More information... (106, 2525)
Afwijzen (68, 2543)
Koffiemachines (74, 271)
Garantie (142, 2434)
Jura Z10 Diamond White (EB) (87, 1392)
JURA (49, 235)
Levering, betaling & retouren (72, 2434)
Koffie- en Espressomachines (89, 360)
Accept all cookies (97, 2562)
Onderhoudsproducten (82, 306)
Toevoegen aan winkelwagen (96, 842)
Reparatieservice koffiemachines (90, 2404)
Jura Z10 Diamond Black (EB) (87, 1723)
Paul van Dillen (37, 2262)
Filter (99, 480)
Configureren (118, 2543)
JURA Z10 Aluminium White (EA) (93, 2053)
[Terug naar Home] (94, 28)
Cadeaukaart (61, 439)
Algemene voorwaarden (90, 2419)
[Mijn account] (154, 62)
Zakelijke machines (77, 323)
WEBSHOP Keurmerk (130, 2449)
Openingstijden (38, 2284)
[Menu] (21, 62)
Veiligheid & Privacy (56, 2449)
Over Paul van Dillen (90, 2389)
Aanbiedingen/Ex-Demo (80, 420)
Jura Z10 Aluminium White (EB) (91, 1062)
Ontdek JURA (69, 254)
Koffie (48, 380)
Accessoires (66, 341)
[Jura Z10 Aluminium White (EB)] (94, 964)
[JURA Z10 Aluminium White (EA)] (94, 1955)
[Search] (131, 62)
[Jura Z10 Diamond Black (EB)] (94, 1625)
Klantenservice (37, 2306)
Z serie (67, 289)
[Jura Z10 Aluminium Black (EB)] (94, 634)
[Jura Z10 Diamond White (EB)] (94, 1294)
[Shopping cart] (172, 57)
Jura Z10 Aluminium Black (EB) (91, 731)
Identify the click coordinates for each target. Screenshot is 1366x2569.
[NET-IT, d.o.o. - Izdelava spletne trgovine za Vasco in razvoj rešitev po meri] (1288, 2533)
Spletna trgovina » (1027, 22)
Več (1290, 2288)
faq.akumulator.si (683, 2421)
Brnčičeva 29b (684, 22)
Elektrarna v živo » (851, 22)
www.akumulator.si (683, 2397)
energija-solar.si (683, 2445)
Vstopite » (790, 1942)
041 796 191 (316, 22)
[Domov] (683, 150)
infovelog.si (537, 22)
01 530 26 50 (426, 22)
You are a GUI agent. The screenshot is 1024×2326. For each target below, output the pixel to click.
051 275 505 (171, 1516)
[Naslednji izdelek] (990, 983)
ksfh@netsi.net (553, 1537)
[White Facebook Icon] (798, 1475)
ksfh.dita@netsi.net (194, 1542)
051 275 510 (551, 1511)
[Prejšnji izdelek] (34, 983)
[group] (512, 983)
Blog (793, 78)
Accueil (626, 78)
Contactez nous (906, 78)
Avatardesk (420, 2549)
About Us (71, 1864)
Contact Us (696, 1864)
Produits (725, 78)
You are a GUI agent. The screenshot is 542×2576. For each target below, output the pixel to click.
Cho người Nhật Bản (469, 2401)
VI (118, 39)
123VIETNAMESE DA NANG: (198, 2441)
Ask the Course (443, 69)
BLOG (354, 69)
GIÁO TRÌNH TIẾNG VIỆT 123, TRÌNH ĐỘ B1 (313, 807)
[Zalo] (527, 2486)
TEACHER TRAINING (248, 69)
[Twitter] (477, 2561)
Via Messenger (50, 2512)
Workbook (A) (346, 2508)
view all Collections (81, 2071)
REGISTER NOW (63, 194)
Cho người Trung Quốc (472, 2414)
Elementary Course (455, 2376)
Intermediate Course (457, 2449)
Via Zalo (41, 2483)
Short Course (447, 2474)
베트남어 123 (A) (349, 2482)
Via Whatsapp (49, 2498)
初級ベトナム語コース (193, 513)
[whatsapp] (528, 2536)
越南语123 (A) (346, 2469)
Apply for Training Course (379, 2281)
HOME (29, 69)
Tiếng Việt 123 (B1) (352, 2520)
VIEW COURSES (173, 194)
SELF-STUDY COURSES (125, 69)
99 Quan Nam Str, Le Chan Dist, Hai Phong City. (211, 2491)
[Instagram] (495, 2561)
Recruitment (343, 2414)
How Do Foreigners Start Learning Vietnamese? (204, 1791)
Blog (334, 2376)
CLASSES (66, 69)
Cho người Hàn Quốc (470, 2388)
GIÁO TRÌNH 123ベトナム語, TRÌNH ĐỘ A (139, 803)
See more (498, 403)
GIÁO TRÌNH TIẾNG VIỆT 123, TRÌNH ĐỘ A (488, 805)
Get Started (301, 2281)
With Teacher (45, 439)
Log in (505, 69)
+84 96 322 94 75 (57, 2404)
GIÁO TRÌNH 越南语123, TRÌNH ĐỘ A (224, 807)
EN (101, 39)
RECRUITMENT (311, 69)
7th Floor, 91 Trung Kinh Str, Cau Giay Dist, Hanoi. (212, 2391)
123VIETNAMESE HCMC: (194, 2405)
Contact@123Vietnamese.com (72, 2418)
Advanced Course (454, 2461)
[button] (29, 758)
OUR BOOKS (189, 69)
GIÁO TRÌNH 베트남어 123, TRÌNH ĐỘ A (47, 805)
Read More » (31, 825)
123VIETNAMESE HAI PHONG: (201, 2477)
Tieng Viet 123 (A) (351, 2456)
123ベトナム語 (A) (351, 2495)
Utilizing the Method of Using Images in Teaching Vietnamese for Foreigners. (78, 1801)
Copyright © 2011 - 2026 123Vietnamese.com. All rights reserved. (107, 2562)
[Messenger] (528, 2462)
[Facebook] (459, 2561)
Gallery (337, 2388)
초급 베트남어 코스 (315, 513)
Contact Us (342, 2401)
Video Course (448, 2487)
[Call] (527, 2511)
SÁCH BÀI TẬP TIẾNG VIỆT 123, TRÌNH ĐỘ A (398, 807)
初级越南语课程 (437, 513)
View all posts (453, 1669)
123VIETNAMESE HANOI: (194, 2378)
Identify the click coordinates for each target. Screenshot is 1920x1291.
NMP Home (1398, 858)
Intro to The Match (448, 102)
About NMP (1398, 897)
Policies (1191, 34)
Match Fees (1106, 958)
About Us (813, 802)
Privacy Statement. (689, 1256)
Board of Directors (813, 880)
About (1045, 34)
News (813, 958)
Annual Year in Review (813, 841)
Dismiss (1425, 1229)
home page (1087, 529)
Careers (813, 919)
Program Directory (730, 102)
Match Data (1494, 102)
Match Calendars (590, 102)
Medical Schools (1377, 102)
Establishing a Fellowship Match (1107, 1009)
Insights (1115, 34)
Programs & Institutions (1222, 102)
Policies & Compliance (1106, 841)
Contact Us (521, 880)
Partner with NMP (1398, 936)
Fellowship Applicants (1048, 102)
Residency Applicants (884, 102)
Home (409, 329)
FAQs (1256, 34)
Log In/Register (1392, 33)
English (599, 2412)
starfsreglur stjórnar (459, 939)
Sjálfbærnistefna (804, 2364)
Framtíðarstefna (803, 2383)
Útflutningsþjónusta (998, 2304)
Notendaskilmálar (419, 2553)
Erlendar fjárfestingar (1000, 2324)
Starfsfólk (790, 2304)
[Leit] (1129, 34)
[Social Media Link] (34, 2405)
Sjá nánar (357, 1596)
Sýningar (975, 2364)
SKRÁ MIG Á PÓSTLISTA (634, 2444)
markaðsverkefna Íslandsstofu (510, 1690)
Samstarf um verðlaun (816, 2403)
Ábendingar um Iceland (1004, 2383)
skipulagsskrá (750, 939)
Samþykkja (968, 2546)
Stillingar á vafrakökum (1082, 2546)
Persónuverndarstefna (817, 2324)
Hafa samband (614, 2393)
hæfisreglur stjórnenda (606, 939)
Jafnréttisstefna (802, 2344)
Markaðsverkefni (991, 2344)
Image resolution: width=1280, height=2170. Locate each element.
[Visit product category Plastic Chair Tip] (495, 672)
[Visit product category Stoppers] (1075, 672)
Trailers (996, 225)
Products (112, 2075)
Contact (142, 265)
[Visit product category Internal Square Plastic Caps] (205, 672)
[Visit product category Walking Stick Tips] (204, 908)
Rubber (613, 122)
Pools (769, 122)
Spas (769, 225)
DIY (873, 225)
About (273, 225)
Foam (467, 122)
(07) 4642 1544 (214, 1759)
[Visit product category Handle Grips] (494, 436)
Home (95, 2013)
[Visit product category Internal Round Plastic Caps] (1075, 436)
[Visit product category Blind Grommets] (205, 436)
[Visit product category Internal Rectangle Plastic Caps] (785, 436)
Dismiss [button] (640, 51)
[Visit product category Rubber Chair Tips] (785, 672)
· · · · · · ·
• Task description: Look back at the data above. Transcribe exactly the lines starting at the line that contains "TEACHER TRAINING (248, 69)" and ending at the line that contains "Via Zalo (41, 2483)".

• Reply:
TEACHER TRAINING (248, 69)
[Twitter] (477, 2561)
Via Messenger (50, 2512)
Workbook (A) (346, 2508)
view all Collections (81, 2071)
REGISTER NOW (63, 194)
Cho người Trung Quốc (472, 2414)
Elementary Course (455, 2376)
Intermediate Course (457, 2449)
Via Zalo (41, 2483)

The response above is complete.